Across parks and commons, passive-aggressive distancing markers are neatly chalked along pathways. Some boroughs have relegated joggers to ‘off-road’ to make room for the more genteel pastime of dog-walking. Those with cars are freer to move whilst non-essential use of public transport is now seen as hacking great globules of spittle in the face of our ICU nurses – Literally – proving, for those who have forgone the urban luxury of owning a car, that no good deed does ever go truly unpunished. This weekend, whilst out cycling, I came to a car stopped atop a humped zebra crossing, it’s driver deep in conversation with a friend on the opposite side of the road. Whilst passing, I quipped ‘nice parking’ and was met with a string of invective outlining why I should not be out, and ‘how dare I’, clearly peeved at having their catch-up interrupted by the flow of traffic. As I rode that afternoon, I passed a number of ‘socially distanced’ doorstep cups of tea and G and Ts. Nice if you have a front door and a doorstep to call your own. There seems to be a lot of ‘how dare they’ at the moment, especially from those who are best equipped to implement these kinds of work-arounds which highlights the flaws in the ‘all in it together’ rhetoric as sharply as David Geffen’s Instagram. It’s worth noting there is a 6 point difference between ABC1 and C2DE on the matter of whether this crisis has united the nation or pushed us further apart.

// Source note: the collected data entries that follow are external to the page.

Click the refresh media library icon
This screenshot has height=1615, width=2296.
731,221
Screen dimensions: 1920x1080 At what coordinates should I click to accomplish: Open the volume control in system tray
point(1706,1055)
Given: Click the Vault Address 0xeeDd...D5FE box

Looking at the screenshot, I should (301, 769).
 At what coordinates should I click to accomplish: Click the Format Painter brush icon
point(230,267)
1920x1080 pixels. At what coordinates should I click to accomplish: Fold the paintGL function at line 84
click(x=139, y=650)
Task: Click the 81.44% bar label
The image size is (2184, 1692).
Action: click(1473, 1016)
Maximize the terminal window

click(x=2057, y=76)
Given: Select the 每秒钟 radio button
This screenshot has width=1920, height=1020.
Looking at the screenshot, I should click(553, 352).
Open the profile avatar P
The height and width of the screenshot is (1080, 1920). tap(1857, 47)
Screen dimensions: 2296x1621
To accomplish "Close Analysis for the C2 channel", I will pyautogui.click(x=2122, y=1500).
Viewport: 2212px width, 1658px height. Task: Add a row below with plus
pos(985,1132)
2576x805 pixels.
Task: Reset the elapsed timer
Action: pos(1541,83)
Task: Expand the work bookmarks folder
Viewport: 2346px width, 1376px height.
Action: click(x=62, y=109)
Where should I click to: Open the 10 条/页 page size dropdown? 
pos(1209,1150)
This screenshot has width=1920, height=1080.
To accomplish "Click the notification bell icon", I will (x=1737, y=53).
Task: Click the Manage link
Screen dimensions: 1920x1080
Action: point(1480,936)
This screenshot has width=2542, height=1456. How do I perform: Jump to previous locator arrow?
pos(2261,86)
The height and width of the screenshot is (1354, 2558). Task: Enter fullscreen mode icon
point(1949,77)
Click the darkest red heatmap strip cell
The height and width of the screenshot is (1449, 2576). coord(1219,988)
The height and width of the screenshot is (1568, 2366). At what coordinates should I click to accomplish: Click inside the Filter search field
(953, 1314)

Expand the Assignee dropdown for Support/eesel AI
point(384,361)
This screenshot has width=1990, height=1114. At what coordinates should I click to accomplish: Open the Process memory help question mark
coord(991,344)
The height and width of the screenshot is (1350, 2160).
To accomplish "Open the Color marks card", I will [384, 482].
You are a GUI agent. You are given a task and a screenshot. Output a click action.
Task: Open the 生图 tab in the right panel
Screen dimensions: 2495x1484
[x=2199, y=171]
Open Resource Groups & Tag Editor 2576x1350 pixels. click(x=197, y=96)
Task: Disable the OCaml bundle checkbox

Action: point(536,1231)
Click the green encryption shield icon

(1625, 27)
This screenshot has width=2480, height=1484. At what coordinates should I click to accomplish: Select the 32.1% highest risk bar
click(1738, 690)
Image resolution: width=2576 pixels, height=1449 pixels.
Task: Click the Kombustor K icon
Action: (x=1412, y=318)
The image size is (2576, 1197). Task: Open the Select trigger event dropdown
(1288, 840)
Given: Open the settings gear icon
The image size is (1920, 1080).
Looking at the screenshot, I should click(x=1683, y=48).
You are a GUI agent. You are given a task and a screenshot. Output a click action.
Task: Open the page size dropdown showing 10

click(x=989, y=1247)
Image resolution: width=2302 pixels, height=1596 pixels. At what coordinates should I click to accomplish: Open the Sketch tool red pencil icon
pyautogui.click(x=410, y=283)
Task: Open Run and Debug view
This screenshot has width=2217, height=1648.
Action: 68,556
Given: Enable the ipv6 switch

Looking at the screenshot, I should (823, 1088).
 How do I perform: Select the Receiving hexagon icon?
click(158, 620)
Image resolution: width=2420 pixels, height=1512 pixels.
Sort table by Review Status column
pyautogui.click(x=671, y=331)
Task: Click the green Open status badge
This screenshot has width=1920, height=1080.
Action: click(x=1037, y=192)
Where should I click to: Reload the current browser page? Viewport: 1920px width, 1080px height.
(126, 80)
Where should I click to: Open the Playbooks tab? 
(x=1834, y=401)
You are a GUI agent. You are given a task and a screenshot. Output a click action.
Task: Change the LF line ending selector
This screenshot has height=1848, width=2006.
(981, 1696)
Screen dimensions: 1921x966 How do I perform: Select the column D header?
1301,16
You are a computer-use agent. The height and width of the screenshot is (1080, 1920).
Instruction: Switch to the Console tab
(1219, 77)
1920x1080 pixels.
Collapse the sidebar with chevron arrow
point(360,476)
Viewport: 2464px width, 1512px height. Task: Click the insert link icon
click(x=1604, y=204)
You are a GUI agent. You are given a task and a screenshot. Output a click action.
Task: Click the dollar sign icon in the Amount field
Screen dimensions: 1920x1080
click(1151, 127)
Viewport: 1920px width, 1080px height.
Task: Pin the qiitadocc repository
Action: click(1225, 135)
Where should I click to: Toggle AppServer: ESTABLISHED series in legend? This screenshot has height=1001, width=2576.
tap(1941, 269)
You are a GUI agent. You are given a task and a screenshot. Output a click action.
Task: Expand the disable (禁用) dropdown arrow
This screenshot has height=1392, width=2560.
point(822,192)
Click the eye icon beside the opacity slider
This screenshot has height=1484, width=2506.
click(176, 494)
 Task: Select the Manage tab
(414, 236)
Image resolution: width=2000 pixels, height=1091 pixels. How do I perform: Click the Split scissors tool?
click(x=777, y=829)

Expect this to widen.

As tensions increase and high street queues becoming increasingly fractious, and judgements about the actions and reactions of others to these strange times become less and less implicit, I can’t help feeling that there is a certain section of Britain who has been waiting a long time for this; an entitled subset who expect that we will all comply but is happy to take this opportunity to have the builders come and re-tile the roof; who will embrace ID checks at the train stations while driving the dogs many miles to take them on their favourite long walk; people who expect conformity to restrictions which may not be restrictive to them at all, and have little empathy for those who stray while just trying to stay safe or sane. It reminds me of the self-proclaimed ‘Riot Wombles’ after the 2011 London disturbances, the distinctly middle-class groups (#OperationCupOfTea #MugsNotThugs) who took to the streets with brooms to voluntarily help clear up; silently disapproving of the disorder and wilfully ignorant of its underlying causes, let alone the part they played in them. Because they were just ‘getting on with things’, why couldn’t everyone else?

But blanket statements such as these are thrown over the existing topographies of inequality like a rug over a pachyderm. The same terms and conditions result in very different outcomes, leaving those who are most free the most enthusiastic to embrace unfreedom. But if we really are in this together we should be considering how we created this socio-economic landscape in the first place, not gleefully berating those who are stuck in its deepest fissures. We need to reflect on why the NHS need such careful handling to balance such limited capacity. We need to ask ourselves why there are so many precariat ‘freelancers’ who lack even the savings to weather a month without work, or why free school meals are such a vital lifeline for many families.

A crisis is often the pivot around which history turns.
The question is which way we will turn during this one.